Вечер был ужасным. Мама кричала за ужином так, что мне кусок в горло не лез. Я бросила ложку и выскользнула в комнату, разложив все книжки и надеясь спастись от её гнева за уроками. Это, однако, не удалось. Наказав меня, она опустилась на диван, закрыла лицо руками и зарыдала. Бабушка молча смотрела на неё какое-то время, потом пальцем поманила меня к себе:
– Эдак она тебе все волосья выдерет. Садись, почешу.
Руки у бабушки пахли каким-то вонючим лекарством, расчёска была грязной, но я была рада посидеть немного под её защитой.
– Что за деньги-то пропали? – осторожно спросила она.
Я объяснила.
– Эх, девка, – вздохнула бабушка. – Казённые, значит. Ну, щас положим зубы на полку.
Скоро я узнала значение этого выражения. Мама отдала взамен потерянных денег чуть не всю свою зарплату, заняла у своих подруг и председателя родительского комитета. Мы стали печь пироги. Мама заводила тесто в громадной пятилитровой кастрюле, велела мне резать капусту, варёные яйца и репчатый лук. На ужин у нас были пироги, а к ним – отварная или жареная картошка, на завтрак – пироги с чаем, и с собой в школу мне тоже давался пирог. Не было никаких конфет, ни фруктов, ни настоящего масла, ни даже сосисок – одни пироги, маргарин «Рама» с пластилиновым вкусом, да ещё макароны.

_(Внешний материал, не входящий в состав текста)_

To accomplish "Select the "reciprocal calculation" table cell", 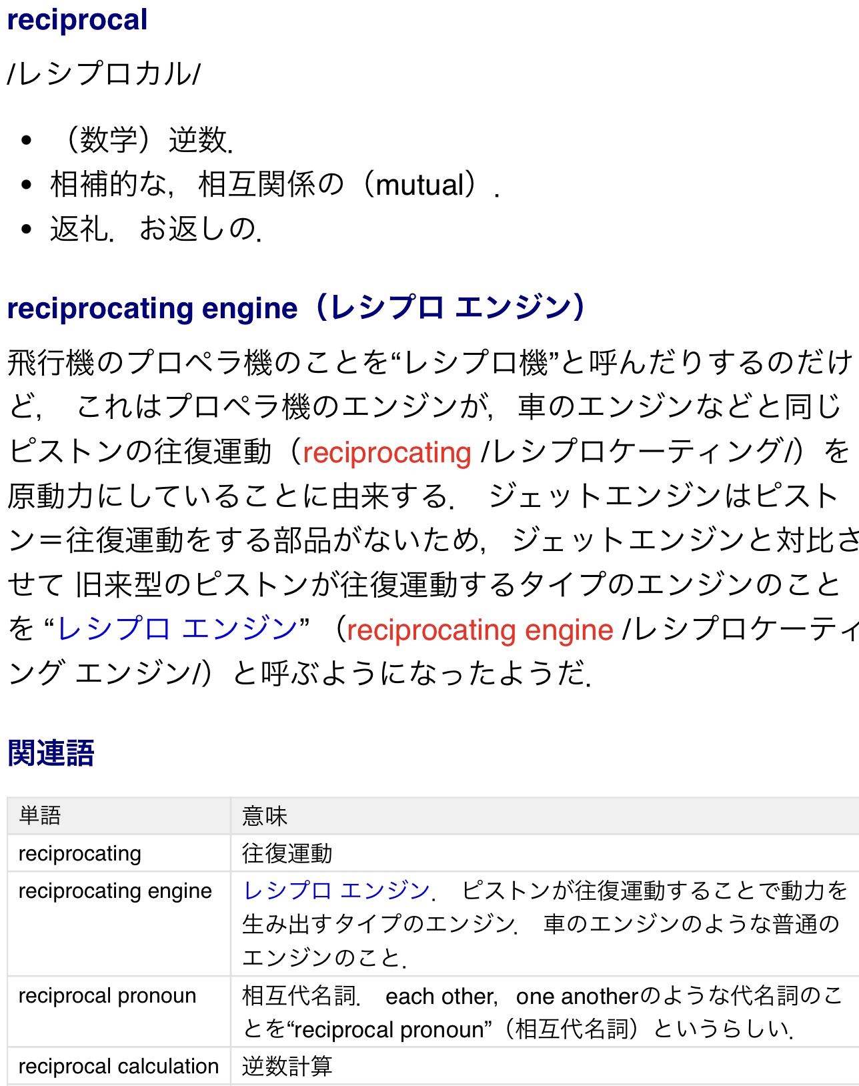I will coord(119,1066).
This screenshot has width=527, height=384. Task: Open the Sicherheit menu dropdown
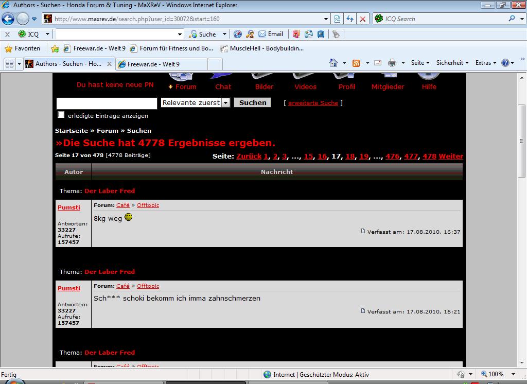(x=452, y=63)
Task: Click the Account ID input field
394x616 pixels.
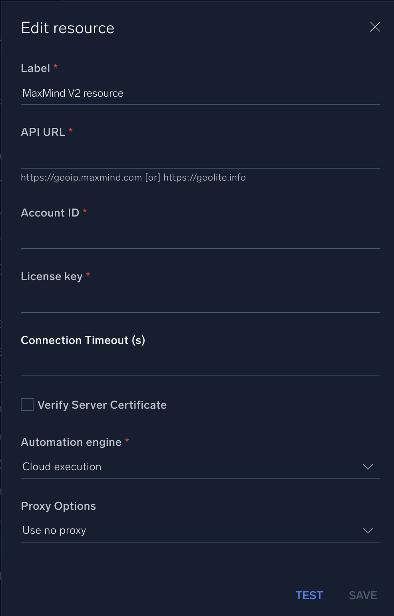Action: tap(200, 240)
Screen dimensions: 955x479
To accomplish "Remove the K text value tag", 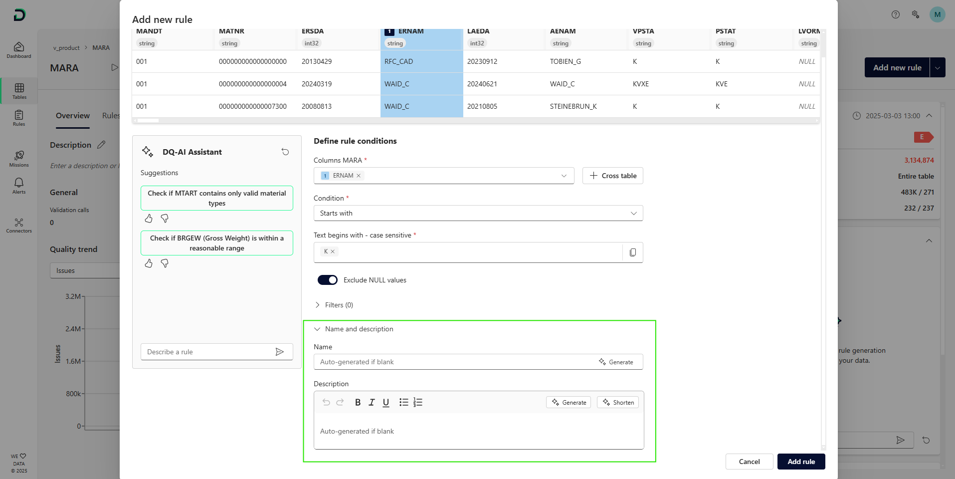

Я делилась этими пирогами с Вовкой, но уже не давала ничего Стружкину и Котляренко: между нами пробежала чёрная кошка.
Я верила, что деньги украл не Вовка. Он тоже знал, что я верю ему, и поэтому не оправдывался. Но всё же мне было горько из-за павших на него подозрений. К тому же после этого случая мне стали приходить мысли: что, если бы я попала в настоящую беду – не мама, а именно я? Не отвернулся бы тогда от меня Вовка? Остался бы другом? У меня появились какие-то сомнения в нём.
В апреле, просыпаясь в школу, я почувствовала, что еле могу встать с кровати. Ноги были будто ватные, в голове стоял шум. Есть совершенно не хотелось и даже немного подташнивало. Но мама стала поторапливать меня, и я пришла на уроки.
Сидя на первом уроке, я чувствовала, что тошнота усиливается. Я стала дышать глубже, закрыла глаза и подумала, что со звонком выйду в туалет, чтоб освежиться холодной водой. Но вдруг резкая судорожная волна сжала мой желудок, и всё его содержимое выплеснулось на парту. После первой волны последовала вторая. Все мои и Вовкины вещи – всё, что лежало на столе, оказалось загаженным и мокрым.